Since the House v. NCAA settlement isn’t in effect until the start of July, Wisconsin and other Big Ten schools have been using a revenue sharing framework provided by the conference for agreements like the one Wisconsin had with Lucas. The Big Ten has publicly backed Wisconsin in this matter.
Wisconsin going directly at Miami with accusations of tampering could lead to widespread ramification on college athletics depending on how this lawsuit plays out. Tampering in the age of NIL and the transfer portal is one of those problems that everyone knows is happening and complains about, yet essentially everyone is doing it and there doesn’t seem to be an obvious way to combat it.

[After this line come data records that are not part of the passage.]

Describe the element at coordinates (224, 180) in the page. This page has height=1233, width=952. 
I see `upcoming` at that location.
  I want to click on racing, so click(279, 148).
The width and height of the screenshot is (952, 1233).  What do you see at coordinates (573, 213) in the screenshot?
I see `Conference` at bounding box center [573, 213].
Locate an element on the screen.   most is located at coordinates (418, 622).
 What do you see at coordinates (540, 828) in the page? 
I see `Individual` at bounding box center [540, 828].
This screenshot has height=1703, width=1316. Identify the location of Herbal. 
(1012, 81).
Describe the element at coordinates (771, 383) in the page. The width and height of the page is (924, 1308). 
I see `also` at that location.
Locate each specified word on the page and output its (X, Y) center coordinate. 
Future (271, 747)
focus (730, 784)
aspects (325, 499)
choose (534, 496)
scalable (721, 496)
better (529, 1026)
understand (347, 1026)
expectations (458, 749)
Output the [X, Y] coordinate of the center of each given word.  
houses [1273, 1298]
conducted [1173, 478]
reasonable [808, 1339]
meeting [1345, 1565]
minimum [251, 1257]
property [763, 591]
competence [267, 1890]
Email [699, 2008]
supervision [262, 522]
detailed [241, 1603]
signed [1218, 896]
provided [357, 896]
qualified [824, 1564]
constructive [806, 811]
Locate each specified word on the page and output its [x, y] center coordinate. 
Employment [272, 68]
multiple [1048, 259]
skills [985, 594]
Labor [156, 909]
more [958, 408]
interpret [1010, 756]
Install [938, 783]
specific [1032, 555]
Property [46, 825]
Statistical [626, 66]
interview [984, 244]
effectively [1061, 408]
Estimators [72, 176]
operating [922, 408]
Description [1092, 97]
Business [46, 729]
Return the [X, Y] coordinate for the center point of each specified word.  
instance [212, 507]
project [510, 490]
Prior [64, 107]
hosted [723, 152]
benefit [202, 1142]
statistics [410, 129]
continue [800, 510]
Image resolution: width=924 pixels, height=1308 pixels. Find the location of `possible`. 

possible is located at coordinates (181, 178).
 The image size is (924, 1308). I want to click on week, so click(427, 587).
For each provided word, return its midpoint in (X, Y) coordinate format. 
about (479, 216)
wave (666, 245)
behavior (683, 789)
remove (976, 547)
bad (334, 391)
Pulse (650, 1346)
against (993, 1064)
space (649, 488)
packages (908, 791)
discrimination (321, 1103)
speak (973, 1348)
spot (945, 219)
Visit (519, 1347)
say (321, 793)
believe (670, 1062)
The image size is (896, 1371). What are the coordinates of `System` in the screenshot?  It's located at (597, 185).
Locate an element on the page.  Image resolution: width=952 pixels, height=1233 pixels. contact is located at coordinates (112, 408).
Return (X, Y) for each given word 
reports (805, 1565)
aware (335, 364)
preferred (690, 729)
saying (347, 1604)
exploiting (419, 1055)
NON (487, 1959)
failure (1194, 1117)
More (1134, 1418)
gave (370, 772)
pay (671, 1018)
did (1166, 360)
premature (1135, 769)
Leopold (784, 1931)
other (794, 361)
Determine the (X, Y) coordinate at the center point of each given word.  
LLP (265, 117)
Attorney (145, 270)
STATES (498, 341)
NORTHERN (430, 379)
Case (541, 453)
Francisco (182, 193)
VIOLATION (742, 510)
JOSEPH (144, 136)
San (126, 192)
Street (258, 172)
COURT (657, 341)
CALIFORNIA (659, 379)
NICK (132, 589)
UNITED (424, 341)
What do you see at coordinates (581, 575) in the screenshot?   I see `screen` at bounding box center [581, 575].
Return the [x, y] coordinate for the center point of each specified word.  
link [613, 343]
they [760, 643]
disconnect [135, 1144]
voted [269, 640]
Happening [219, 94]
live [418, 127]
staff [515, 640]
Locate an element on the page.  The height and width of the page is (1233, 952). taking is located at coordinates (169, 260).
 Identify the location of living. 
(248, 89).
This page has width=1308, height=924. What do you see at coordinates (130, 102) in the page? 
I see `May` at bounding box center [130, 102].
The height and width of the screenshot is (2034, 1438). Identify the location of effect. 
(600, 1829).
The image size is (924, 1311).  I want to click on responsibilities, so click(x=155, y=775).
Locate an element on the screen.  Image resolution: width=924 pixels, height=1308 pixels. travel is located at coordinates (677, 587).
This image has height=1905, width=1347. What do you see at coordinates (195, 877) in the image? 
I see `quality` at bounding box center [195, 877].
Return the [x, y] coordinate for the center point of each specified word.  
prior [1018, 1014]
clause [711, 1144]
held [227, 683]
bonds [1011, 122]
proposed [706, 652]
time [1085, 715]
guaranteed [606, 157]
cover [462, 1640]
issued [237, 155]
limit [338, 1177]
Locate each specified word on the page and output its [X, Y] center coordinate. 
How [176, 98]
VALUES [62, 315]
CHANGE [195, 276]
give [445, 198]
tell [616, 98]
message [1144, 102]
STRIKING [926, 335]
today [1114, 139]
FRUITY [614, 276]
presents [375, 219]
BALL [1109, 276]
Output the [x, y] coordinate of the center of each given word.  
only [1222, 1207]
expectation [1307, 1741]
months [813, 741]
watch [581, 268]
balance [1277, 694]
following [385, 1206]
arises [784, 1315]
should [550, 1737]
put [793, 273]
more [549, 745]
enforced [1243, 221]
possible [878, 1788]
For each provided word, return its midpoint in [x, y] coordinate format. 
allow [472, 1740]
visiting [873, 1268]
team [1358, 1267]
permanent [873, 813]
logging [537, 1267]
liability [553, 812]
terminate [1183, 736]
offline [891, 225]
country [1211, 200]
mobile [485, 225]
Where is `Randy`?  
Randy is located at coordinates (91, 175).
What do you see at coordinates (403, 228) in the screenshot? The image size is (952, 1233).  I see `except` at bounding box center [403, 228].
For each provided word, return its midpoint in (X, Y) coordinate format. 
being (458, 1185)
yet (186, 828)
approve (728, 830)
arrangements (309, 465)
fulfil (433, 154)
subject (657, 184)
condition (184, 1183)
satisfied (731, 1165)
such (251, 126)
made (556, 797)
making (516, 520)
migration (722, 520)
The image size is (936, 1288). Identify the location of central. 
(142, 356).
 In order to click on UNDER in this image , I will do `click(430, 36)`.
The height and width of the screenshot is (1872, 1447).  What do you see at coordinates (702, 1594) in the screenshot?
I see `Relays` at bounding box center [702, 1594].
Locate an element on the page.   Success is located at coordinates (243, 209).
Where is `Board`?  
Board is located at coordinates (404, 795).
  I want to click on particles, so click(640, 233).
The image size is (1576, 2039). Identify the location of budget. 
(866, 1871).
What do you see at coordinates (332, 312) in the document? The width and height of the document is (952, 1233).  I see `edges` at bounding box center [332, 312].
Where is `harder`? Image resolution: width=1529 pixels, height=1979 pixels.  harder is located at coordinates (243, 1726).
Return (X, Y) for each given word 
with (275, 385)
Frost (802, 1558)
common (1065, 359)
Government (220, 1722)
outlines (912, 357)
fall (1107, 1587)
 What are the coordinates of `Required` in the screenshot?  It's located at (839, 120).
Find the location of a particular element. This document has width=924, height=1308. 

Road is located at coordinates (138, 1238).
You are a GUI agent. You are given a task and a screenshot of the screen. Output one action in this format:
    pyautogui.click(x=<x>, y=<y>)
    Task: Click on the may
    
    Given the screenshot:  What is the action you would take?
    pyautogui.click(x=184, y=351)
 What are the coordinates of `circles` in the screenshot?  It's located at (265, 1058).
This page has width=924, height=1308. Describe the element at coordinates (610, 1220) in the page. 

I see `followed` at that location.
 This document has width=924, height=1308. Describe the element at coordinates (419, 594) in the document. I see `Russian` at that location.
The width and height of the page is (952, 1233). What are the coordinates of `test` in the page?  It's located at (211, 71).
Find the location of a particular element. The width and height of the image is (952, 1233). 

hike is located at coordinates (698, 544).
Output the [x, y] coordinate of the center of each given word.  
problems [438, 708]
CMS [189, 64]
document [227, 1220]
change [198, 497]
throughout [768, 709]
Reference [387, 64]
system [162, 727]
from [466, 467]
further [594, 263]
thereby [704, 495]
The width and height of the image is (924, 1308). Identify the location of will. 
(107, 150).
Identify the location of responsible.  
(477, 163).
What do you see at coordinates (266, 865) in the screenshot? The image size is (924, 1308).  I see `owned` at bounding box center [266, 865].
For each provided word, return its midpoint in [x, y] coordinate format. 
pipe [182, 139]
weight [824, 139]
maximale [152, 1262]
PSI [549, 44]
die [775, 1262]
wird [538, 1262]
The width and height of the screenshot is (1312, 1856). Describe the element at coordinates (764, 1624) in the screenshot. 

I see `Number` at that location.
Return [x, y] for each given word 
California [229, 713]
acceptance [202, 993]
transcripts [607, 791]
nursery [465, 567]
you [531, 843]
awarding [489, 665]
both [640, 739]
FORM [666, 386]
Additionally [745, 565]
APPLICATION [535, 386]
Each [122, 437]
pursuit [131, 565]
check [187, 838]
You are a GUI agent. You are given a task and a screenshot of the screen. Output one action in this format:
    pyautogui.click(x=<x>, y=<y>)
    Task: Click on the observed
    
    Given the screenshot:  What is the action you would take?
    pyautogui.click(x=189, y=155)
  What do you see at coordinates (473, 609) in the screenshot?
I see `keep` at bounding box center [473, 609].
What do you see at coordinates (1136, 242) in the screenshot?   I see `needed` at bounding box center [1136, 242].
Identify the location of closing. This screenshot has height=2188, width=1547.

If Wisconsin wins this legal battle, perhaps it has the potential to curb tampering to some degree — maybe even significantly so. But even if it does, it would still feel like putting a Band-Aid on a crack in a dam. Though schools are soon going to be allowed to provide funds directly to athletes, the “student-athletes” will still not be employees of the universities.
In the end, athletes being recognized as employees in some fashion in which they enter legally enforceable contracts with specific universities seems like the only way for college athletics to escape the Wild West of the NIL and transfer portal era.
This is not to be mistaken for a pining for the bygone era of amateurism. A model that enforced amateurism on the people playing the sports while the NCAA and its member universities, conference commissioners, coaches and broadcast networks raked in the profits of a multibillion-dollar enterprise was brazenly unfair and a clear antitrust violation that college sports was exempted from for years for no real coherent reason.
College sports power brokers refused to give an inch on matters like NIL until forced to do so at long last by the courts. Rather than read the tea leaves and get out front of the shifting tides, they abdicated their responsibility and allowed chaos to take over.
That’s not to dismiss the complexities of upending the athlete compensation model to one where they’d be more akin to employees. Conflicting interests between different conferences and even different schools within the same conference, disparities between the haves and have nots, the impact on non-revenue NCAA sports and Title IX implications make this all quite tricky to navigate. The exact details would need to be ironed out by people far smarter than me.
However, this much should be obvious: a patchwork landscape decided by various lawsuits and court decisions is not going to cure all that ails college athletics.